22 旅の始まり
彼がこの世界に産まれ落ちて18年。
イシュル神の日を迎えた瞬間、神託通りに各国の中心地に6つの光る柱が出現し世界中が大騒ぎになった。
そして直ぐにレオンハルトは王に命じられ、世界の命運を背負い6つの柱を回る旅へと出発することになったが、他にも英雄を支える仲間として四人の人物達が任命される。
一人目、そのチームリーダーとして選ばれたのは【剣王】の称号を持つ騎士の<ジェノス>。
そしてその他のメンバーは三人。
【賢王】の称号を持つ賢者の<フローズ>
【守護王】の称号をもつ盾士の<ゴーン>
そして、このアルバード王国の第一王女にして今世紀の【聖女】と言われている<ソフィア>であった。
このパーティのまとめ役となったリーダーのジェノスは、元々全体を見通すことに長けていて、できる限りこのパーティの不和を防ぎたいと考えていた。
フローズとゴーンとはよく知った仲であったジェノスは、彼らがレオンハルトの実力は認めていても、その身分と外見から決して受け入れない事が分かっていたため、レオンハルトに対して、やや距離を置いた態度を貫く。
そしてそんなジェノスの予想通り、フローズとゴーンは平民で、かつ醜い外見を持つレオンハルトに対し、常に刺々しい態度と言動を繰り返し、そのたびにジェノスに止められていた。

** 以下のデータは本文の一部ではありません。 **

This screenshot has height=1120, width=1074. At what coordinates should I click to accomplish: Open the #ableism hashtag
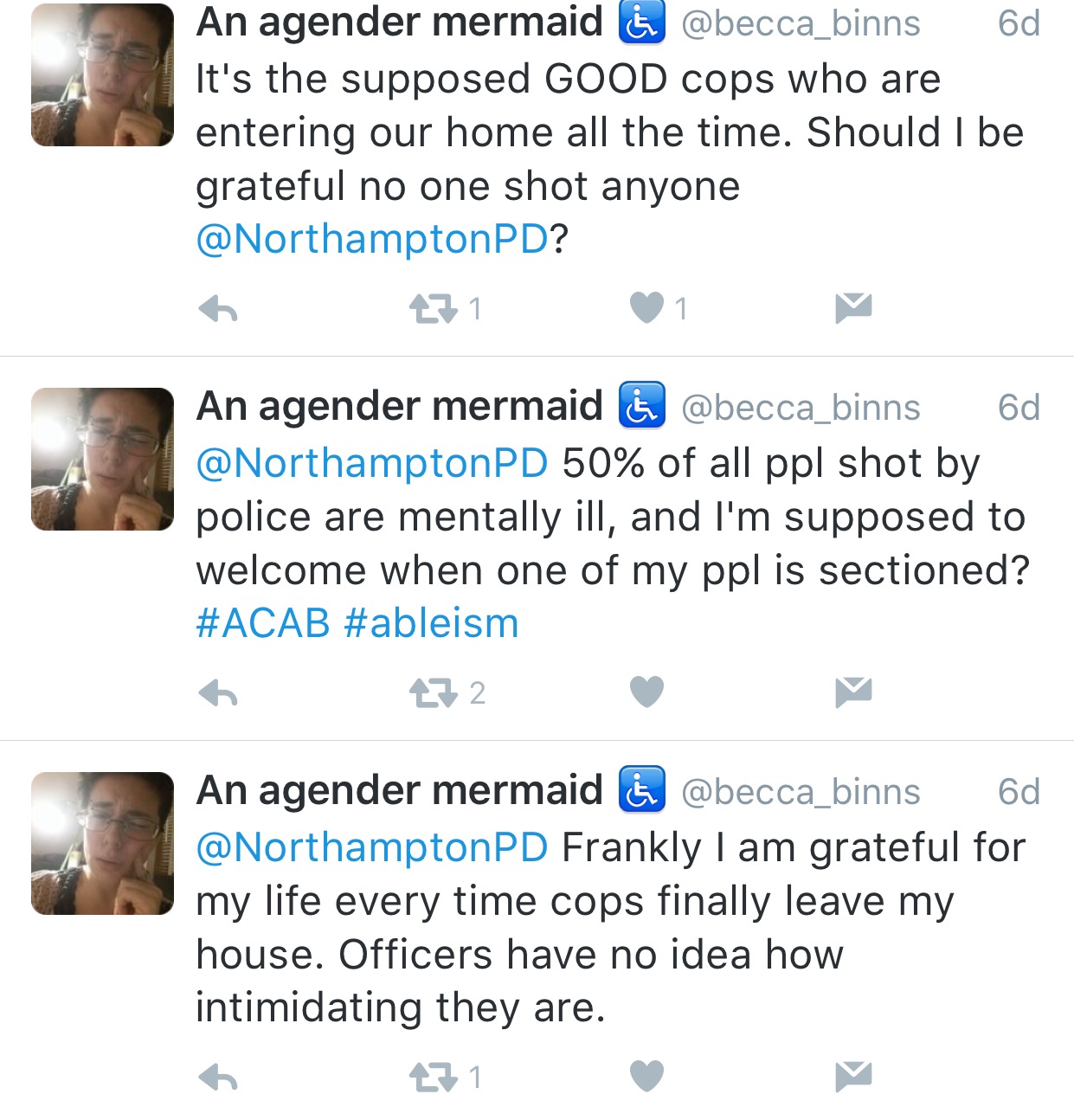click(431, 623)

そんな三人に囲まれた最後のメンバーである、ソフィア王女。
彼女は価値観の相反する兄達に挟まれて育った経験から、自分の意見を主張することが、ひどく苦手であったため、そんな三人に対し何か言うことも行動に移すこともできない。
そんな不穏な空気が漂うパーティであったが、レオンハルトは気にも止めずに、ただひたすら答えを探し前へ進んでいった。

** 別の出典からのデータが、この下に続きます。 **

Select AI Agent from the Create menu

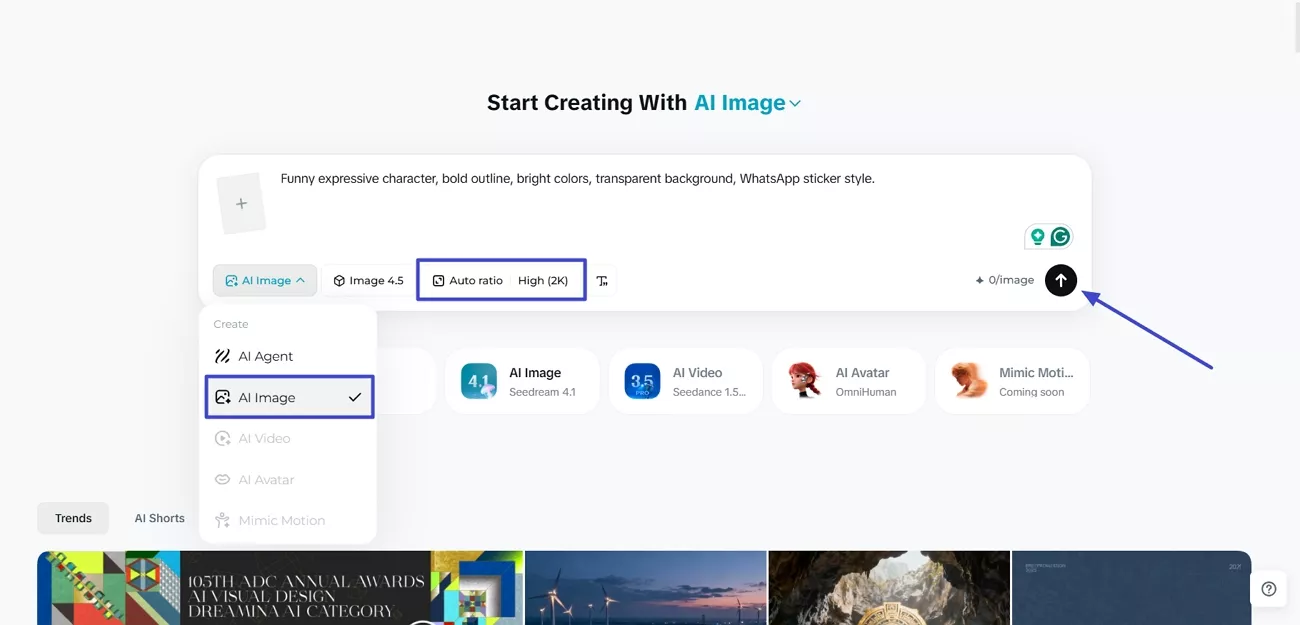265,356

そして旅の道中、レオンハルトは沢山の人々を『見る』。
神託の前より徐々にモンスター被害は増えていて、レオンハルト一行は向かう先々で数々の手強いモンスター達に行く手を遮られては倒していったが、結果的に関わった者達の反応は様々であった。
助けを乞う人々、お礼を言う人々、愛する人を亡くし理不尽な怒りや憎しみをぶつけてくる人々……。
そんな出会いの数々に一喜一憂するメンバー達をよそに、レオンハルトの心はやはり波風一つ立たぬまま。
彼はただ目の前で攻撃してくるモンスターを殺すだけ。
もしそれがモンスターではなく人間だとしても、彼は同じ様に淡々と剣を振るだろう。
そしてそれに対して────やはり心は動かない。